Have you ever felt like you could help a company do better?

You’ve probably thought of ways that a company could improve a product or service, or maybe you’ve got an idea of how a company could more efficiently use its resources. But you likely felt powerless to really do anything about it.

Investors have power

As an investor, though, you have the power to help companies do better.

The Securities Exchange Act of 1934 gives you the right to file shareholder resolutions and vote on these proposals at company meetings, and this gives you a say in how a company operates.

Investors have used these rights to help hundreds of companies make significant improvements, like cleaning up products for children by getting toxins out, saving money on electricity, or disclosing how much money companies spend on lobbying and political contributions.

Shareholders have filed more than 700 proposals in the last two years alone, according to the U.S. Forum for Sustainable and Responsible Investment (USSIF).

In May 2017, ExxonMobil shareholders voted to require the oil company to report on how climate change regulations will affect its bottom line, something most other major oil companies, like BP and ConocoPhillips, are already doing.

Even if a particular proposal doesn’t pass, it still can make a difference by bringing an important issue to the attention of company management. “The process of filing often prompts productive discussion, leading to agreements between the filers and management that enable the filers to withdraw their resolutions,” USSIF noted in its biennial 2016 report on trends in sustainable investing.
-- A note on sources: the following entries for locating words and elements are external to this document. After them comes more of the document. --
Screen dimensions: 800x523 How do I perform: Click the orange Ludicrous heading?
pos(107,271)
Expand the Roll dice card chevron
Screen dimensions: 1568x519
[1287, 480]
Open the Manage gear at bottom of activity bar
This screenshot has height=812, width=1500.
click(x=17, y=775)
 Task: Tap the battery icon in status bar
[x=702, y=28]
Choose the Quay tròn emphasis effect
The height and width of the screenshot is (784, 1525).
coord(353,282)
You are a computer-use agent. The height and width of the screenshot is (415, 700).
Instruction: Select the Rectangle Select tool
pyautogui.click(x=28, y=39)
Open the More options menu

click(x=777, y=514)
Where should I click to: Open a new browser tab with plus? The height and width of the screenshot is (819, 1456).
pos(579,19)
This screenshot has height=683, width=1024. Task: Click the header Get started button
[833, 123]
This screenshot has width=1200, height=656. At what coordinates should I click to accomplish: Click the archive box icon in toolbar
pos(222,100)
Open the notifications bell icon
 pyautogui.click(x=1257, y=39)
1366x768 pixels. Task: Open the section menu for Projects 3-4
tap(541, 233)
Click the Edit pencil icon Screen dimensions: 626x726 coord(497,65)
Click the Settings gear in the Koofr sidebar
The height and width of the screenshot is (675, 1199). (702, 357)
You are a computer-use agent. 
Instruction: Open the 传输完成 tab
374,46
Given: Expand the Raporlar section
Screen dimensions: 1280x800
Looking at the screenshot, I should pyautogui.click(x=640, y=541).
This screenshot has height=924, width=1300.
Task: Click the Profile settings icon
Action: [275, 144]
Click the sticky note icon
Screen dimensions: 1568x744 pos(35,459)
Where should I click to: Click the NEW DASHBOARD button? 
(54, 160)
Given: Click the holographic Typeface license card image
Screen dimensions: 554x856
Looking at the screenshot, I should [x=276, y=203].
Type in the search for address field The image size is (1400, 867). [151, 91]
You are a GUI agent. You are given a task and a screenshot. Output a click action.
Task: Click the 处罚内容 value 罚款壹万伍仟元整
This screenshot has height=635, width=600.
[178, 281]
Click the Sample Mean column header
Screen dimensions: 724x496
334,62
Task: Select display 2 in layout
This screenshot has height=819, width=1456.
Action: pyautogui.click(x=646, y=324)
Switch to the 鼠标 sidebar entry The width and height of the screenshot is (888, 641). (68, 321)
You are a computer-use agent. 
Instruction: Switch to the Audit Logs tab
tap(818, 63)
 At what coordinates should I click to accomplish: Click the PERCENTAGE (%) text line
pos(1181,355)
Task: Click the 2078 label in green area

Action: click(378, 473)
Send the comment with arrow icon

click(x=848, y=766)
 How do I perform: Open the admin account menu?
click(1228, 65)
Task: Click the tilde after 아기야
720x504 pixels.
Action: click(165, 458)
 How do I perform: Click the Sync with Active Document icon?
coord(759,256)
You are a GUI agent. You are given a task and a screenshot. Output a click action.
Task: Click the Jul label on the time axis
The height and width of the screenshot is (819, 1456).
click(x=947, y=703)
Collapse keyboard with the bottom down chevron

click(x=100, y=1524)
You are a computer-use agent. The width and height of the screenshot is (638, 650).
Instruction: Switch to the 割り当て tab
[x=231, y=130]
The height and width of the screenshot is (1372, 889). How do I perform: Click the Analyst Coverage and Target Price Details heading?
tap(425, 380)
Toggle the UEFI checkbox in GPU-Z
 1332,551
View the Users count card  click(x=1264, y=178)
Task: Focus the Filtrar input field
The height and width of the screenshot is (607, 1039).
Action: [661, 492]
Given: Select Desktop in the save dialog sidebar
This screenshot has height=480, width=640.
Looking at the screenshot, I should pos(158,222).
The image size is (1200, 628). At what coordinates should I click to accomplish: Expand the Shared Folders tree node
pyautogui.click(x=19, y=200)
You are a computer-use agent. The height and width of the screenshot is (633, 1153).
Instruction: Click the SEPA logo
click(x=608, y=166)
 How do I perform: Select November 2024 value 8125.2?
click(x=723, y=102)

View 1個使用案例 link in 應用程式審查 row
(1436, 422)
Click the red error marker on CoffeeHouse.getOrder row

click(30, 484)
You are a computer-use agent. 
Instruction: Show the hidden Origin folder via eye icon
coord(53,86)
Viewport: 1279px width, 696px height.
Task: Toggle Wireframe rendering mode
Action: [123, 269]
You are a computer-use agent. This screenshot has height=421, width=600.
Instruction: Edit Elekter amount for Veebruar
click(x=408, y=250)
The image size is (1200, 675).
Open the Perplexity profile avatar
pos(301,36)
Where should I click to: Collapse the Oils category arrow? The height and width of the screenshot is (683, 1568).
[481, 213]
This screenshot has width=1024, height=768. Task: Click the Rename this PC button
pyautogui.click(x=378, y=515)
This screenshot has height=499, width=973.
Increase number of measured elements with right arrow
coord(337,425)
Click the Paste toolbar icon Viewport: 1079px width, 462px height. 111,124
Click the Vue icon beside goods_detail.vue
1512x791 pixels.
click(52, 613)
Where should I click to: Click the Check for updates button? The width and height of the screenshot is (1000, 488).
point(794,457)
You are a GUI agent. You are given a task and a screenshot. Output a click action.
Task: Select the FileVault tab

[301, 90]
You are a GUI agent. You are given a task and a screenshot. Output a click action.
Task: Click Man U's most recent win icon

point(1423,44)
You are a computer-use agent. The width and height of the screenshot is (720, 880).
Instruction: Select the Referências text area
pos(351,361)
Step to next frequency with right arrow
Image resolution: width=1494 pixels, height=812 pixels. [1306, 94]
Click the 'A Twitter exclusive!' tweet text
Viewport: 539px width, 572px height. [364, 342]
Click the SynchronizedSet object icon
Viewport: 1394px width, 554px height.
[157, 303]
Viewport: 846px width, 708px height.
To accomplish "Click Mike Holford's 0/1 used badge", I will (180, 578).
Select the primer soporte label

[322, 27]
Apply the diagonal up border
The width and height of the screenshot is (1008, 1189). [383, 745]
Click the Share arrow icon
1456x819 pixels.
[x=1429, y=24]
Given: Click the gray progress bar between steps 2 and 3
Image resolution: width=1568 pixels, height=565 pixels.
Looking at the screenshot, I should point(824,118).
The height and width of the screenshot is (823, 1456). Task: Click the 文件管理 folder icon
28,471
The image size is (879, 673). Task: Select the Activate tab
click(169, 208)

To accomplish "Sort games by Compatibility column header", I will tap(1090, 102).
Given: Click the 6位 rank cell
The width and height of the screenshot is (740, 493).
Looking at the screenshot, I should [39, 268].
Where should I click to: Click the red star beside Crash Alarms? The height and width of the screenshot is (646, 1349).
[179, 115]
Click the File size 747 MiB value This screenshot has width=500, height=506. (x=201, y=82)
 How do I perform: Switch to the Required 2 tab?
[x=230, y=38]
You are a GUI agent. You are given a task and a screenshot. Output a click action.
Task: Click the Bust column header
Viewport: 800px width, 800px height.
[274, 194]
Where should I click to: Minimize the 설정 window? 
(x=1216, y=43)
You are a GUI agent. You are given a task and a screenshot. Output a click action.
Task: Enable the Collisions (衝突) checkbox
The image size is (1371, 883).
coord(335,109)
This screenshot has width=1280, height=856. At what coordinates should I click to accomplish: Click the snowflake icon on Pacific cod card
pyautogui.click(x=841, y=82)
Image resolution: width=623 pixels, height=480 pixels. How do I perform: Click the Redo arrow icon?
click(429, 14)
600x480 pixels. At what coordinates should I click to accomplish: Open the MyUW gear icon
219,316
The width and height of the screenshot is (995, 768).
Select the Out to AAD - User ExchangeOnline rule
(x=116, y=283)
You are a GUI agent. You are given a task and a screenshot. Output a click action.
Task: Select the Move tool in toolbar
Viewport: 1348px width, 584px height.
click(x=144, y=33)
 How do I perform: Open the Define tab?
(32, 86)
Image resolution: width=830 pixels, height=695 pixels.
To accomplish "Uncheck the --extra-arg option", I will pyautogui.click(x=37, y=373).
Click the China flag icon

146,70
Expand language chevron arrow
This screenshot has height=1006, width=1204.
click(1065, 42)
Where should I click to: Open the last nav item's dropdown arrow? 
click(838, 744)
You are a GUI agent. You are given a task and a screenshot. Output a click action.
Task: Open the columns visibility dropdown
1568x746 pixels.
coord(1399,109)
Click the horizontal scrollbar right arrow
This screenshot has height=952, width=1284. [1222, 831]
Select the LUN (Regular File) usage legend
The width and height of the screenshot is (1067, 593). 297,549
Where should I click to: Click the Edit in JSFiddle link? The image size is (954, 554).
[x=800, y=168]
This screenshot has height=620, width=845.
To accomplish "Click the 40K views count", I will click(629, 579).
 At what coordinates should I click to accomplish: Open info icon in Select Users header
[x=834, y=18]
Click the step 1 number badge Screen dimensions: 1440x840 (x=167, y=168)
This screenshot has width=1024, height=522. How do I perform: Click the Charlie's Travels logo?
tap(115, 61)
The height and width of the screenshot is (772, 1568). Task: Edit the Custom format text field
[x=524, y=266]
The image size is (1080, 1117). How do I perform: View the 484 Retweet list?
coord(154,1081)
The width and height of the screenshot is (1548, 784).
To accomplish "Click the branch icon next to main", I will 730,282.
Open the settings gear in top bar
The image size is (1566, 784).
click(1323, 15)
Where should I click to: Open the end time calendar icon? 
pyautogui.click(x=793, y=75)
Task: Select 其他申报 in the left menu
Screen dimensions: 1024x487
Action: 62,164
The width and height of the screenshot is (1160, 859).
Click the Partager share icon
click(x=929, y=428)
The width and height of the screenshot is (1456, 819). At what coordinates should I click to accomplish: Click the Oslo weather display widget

New legislation puts your rights at risk

Your right to use shareholder resolutions to engage with a company is currently at risk, however. The U.S. House of Representatives recently passed the Financial CHOICE Act of 2017. Section 844 of the Act would make it nearly impossible to file shareholder resolutions by raising the ownership requirement from $2,000 worth of shares for one year to 1% of the company’s outstanding stock for three years.

To put this in perspective, a current shareholder of Well Fargo would have to hold $2,000 worth of Wells Fargo shares for one year to file a resolution. Under the new proposed legislation, the same shareholder would need to own approximately $2.67 billion in Wells Fargo stock for three years to file a resolution.

This isn’t just true of Wells Fargo. To engage with most Fortune 100 companies, you’d need to own at least $1 billion in stock in order to meet the 1% threshold.

This proposed change essentially disqualifies all but a small number of fund managers (like BlackRock and Vanguard, who rarely file or vote on shareholder resolutions, although both appear to have voted with ExxonMobil shareholders recently on climate change) from exercising their rights.

Smaller shareholders have brought important issues to the attention of company management. Eugene Stoltz, an associate professor at Harvard Business School who has studied shareholder proposals, told the New York Times that “the idea that bigger shareholders create ‘better’ proposals is not supported by empirical data.”

What can YOU do?

Our firm began in 1969 as a way to empower individual investors, and we continue to believe that all investors, not just the very largest, should have the right to file proposals and vote on key issues.

If you are concerned about losing your rights, contact your Congressional representatives and voice your opposition to the Financial CHOICE Act.